FTRCRP // SIGNALS
Under the Radar — Notes from Simen Bakke’s Lecture at Noroff
Calm room. 14:15 sharp. Screens flicker to life at Noroff, Mølleparken 4.
Simen Bakke from the Norwegian Police IT Unit walks in — calm, grounded.
His talk: “How China Uses Civilian Hackers and IT Companies for Cyber Operations.”
A title that sounds academic until he starts describing how ordinary companies become extensions of state-level capability — engineers, researchers, startups, all pulled into the machinery of cyber power.
He put faces to names like Wuhan (XRZ), APT31 and (Salt, Violet, Linen) Typhoon, even showed us the buildings where some of the IT businesses — front operations — reside, and with a smile invited us to visit them if we ever were in that part of the world.
The Signal
Simen Bakke, as Norwegian as he can be…. policeman, high-level threat analyst, Red Cross worker, humanist and well spoken… maybe even a patriot of sorts.

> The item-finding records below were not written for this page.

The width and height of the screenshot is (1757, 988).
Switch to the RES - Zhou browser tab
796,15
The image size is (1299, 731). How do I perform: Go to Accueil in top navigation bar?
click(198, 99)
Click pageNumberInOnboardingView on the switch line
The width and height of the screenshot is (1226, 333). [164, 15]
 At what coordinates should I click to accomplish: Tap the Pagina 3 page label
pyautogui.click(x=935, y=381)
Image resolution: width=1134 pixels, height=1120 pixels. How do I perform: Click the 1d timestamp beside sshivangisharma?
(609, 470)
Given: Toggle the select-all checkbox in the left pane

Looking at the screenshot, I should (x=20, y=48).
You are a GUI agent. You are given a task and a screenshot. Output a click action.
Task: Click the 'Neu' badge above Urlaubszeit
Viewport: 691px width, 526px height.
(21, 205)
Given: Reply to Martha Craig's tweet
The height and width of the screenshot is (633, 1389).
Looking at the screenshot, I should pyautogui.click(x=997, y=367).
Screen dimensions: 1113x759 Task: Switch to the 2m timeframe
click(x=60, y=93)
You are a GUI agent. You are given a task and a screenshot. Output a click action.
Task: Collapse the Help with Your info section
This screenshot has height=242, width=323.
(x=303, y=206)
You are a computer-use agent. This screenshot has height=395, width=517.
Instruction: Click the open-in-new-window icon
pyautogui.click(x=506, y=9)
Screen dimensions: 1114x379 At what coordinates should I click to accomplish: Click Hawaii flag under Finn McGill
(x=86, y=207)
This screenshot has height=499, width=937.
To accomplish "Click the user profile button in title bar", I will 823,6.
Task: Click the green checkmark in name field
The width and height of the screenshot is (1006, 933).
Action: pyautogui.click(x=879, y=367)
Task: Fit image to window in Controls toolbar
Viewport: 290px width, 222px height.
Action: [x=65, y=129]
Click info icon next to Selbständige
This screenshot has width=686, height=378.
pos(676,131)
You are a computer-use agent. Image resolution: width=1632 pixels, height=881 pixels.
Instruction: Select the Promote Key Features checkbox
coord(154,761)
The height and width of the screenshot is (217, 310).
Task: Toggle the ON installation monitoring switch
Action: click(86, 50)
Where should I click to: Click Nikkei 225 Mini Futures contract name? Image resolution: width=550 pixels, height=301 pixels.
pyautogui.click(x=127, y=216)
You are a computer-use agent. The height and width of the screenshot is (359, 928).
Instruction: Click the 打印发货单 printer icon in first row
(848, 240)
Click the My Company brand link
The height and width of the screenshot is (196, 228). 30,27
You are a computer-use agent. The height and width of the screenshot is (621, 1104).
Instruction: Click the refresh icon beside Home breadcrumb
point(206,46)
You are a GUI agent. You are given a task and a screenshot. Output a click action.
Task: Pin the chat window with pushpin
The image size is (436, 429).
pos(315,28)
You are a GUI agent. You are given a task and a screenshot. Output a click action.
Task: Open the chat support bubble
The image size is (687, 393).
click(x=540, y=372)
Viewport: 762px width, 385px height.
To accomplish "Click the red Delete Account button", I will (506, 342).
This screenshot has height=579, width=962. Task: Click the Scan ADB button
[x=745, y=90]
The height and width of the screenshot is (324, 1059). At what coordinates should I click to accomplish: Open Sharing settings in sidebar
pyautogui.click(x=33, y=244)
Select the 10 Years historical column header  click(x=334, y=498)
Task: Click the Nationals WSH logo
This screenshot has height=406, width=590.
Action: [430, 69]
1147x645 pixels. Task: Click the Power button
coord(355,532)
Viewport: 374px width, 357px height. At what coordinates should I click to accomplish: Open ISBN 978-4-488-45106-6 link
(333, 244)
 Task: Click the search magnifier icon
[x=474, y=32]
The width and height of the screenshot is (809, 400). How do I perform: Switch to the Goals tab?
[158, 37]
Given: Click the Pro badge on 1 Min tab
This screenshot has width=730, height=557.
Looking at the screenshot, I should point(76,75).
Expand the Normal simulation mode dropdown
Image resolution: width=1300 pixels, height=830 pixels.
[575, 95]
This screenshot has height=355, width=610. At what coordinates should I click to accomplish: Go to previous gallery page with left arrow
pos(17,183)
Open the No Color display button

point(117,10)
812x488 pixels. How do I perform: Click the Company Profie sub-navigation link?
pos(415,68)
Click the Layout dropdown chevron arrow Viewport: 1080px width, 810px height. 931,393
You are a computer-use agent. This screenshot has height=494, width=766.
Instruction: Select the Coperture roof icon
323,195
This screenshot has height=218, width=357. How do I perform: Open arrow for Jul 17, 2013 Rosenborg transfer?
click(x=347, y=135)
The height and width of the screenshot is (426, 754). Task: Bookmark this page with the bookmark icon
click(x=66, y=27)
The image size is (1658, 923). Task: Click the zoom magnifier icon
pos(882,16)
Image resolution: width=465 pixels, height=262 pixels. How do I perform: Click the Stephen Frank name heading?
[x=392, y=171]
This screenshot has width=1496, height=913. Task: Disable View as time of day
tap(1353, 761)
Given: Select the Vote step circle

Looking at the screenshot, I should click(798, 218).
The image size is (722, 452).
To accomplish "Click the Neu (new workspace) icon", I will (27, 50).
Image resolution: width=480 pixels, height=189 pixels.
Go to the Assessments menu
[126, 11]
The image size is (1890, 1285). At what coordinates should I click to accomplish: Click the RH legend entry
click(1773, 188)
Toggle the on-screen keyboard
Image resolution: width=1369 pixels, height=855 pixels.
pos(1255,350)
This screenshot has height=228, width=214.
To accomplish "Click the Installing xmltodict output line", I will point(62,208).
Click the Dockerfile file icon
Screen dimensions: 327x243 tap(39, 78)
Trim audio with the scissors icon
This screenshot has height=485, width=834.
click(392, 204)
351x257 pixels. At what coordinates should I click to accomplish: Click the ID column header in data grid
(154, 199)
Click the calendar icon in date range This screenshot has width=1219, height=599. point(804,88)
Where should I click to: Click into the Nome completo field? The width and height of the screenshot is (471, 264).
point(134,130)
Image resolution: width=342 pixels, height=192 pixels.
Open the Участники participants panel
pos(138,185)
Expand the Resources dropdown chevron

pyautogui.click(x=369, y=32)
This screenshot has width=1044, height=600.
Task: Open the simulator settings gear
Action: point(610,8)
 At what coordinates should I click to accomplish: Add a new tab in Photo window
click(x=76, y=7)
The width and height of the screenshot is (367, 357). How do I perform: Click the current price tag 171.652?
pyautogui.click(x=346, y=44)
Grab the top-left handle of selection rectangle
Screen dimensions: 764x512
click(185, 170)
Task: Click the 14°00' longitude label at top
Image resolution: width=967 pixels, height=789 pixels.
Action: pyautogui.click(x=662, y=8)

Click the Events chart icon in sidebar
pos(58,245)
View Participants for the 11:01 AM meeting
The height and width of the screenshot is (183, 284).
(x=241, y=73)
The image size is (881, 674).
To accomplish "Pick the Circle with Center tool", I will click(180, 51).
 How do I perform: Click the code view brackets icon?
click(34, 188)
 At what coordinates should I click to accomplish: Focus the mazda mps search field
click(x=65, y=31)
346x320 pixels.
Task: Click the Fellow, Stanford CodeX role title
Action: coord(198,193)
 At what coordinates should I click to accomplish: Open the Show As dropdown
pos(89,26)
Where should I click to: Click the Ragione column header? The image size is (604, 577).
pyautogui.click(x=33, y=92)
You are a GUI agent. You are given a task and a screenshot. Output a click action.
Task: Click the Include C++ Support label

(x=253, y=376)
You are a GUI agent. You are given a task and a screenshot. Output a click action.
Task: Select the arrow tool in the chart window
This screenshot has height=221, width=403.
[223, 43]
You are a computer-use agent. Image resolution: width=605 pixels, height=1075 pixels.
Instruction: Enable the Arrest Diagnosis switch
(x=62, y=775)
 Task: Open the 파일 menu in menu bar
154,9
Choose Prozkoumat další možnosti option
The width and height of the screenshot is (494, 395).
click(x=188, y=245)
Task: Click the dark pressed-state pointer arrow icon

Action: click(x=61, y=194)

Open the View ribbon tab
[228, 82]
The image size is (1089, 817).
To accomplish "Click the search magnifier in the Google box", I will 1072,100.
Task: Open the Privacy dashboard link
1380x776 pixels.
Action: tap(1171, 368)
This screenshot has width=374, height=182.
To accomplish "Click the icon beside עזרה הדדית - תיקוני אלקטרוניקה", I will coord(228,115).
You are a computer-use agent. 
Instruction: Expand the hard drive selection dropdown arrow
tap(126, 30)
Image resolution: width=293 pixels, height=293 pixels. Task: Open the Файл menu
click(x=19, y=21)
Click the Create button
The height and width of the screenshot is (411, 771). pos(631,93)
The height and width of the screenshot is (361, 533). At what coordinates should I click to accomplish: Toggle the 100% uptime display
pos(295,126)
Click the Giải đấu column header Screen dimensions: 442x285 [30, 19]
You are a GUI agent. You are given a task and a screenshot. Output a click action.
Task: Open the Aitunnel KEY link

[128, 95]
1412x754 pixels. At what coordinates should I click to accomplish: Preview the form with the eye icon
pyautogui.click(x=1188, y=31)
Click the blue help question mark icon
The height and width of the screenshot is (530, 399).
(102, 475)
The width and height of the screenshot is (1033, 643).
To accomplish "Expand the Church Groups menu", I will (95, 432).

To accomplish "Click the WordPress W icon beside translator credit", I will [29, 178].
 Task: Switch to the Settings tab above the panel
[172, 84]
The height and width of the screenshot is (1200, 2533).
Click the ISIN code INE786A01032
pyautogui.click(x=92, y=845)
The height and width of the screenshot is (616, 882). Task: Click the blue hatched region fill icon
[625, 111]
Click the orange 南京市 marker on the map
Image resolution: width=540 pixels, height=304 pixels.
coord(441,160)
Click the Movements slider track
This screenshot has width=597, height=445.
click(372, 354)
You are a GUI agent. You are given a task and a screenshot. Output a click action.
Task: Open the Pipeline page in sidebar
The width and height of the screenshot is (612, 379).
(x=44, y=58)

That’s the image presented, and I’m a believer.
I believe his research into China and the ongoing weaponization of zero-days by the Chinese government.
His breakdown of the decentralized intelligence structure the Chinese government uses hit hard.
Simen is telling a stark story about Chinese dominance in cyberspace — the cultivation of new hackers and technologists — and his statistics speak of a significant shift in Chinese policy.
It points to the deliberate weaponization of hacks, zero-days, and the likes… even more so in the OT / IoT realm, which is concerning.
I’m definitely going to dive into Cyber Makt and the other researchers he’s drawn from.
Key takeaways
- Civilian ≠ neutral. In modern geopolitics, hackers and IT firms can be conscripted into national strategy.
- The gray zone is the new battlefield. The line between peace and conflict is blurring; code, infrastructure, and narrative all count as weapons.
- Visibility beats paranoia. Understanding how these operations work is the first defence.
- Resilience is design. When asked about offramping from American cloud providers, he said: “You should design for it. No more papers or procedures — implement it.”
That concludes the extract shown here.